Activity-dependent bulk endocytosis proteome reveals a key presynaptic role for the monomeric GTPase Rab11

• Published in: Proceedings of the National Academy of Sciences - PNAS Vol. 115; no. 43; pp. E10177 - E10186
• Main Authors: Kokotos, A. C., Peltier, J., Davenport, E. C., Trost, M., Cousin, M. A.
• Format: Journal Article
• Language: English
• Published: United States National Academy of Sciences 23.10.2018
• Series: PNAS Plus
• Subjects: Adhesive strength; Animals; Biological Sciences; Cell adhesion; Clathrin; Cytoskeleton; Cytoskeleton - physiology; Endocytosis; Endocytosis - physiology; Endosomes; Endosomes - metabolism; Endosomes - physiology; Female; Fractionation; Guanosine triphosphatases; Nanoparticles; Nanoparticles - metabolism; Network analysis; Neurons; Neurons - metabolism; Neurons - physiology; Neurotransmission; Neurotransmitters; PNAS Plus; Protein Transport - physiology; Proteins; Proteome - metabolism; Proteomes; Proteomics - methods; Protocol (computers); rab GTP-Binding Proteins - metabolism; Rats; Rats, Sprague-Dawley; Synaptic Transmission - physiology; Synaptic Vesicles - metabolism; neuron; endocytosis; vesicle; Rab11; presynapse
• ISSN: 0027-8424; 1091-6490
• DOI: 10.1073/pnas.1809189115

Activity-dependent bulk endocytosis (ADBE) is the dominant mode of synaptic vesicle endocytosis during high-frequency stimulation, suggesting it should play key roles in neurotransmission during periods of intense neuronal activity.
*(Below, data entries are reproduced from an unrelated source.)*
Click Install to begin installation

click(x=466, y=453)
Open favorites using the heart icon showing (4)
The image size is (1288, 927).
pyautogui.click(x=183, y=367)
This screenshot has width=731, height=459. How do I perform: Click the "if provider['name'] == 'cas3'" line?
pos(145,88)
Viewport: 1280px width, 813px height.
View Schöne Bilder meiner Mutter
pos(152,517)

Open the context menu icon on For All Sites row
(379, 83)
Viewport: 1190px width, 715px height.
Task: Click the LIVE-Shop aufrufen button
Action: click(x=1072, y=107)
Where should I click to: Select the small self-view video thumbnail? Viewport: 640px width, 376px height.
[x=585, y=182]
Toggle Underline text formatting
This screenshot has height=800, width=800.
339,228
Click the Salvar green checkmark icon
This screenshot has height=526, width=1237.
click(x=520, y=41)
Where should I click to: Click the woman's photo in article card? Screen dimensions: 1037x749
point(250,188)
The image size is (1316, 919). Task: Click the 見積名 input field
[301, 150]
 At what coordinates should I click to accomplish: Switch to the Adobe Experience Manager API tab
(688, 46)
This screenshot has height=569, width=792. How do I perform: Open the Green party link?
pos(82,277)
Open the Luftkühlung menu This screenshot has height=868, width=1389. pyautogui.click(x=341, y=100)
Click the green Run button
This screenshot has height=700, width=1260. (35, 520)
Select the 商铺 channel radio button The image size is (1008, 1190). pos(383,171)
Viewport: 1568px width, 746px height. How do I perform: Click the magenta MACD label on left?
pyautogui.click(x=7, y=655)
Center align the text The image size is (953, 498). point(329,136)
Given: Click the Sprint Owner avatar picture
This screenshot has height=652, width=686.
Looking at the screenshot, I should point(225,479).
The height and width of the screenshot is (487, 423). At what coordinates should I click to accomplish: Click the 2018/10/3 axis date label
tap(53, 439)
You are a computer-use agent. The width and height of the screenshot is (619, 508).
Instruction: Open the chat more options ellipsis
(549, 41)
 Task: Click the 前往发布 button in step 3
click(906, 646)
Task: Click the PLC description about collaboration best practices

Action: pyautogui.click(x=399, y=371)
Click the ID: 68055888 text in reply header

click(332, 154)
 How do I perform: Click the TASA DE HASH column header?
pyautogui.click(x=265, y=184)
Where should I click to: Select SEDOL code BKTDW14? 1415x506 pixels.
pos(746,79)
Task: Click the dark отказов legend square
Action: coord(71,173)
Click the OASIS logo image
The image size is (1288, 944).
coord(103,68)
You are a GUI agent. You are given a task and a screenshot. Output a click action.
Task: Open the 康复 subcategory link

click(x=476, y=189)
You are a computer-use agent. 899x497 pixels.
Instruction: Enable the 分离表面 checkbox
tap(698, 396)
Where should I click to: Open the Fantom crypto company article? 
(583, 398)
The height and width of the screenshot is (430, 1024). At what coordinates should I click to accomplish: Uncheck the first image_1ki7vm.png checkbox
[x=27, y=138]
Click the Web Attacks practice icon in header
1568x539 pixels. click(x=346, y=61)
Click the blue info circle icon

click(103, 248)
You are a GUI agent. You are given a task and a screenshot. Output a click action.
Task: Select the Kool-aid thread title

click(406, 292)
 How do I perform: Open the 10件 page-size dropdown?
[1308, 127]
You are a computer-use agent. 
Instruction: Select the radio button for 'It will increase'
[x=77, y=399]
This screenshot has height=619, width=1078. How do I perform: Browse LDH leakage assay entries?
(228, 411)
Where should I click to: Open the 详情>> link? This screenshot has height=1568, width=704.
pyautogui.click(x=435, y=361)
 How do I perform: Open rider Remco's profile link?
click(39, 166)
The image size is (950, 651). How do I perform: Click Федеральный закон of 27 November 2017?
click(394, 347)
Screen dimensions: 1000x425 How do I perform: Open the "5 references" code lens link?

However, efforts in elucidating the physiological role of ADBE have been hampered by the lack of identified molecules which are unique to this endocytosis mode. To address this, we performed proteomic analysis on purified bulk endosomes, which are a key organelle in ADBE. Bulk endosomes were enriched via two independent approaches, a classical subcellular fractionation method and isolation via magnetic nanoparticles. There was a 77% overlap in proteins identified via the two protocols, and these molecules formed the ADBE core proteome. Bioinformatic analysis revealed a strong enrichment in cell adhesion and cytoskeletal and signaling molecules, in addition to expected synaptic and trafficking proteins. Network analysis identified Rab GTPases as a central hub within the ADBE proteome. Subsequent investigation of a subset of these Rabs revealed that Rab11 both facilitated ADBE and accelerated clathrin-mediated endocytosis. These findings suggest that the ADBE proteome will provide a rich resource for the future study of presynaptic function, and identify Rab11 as a regulator of presynaptic function.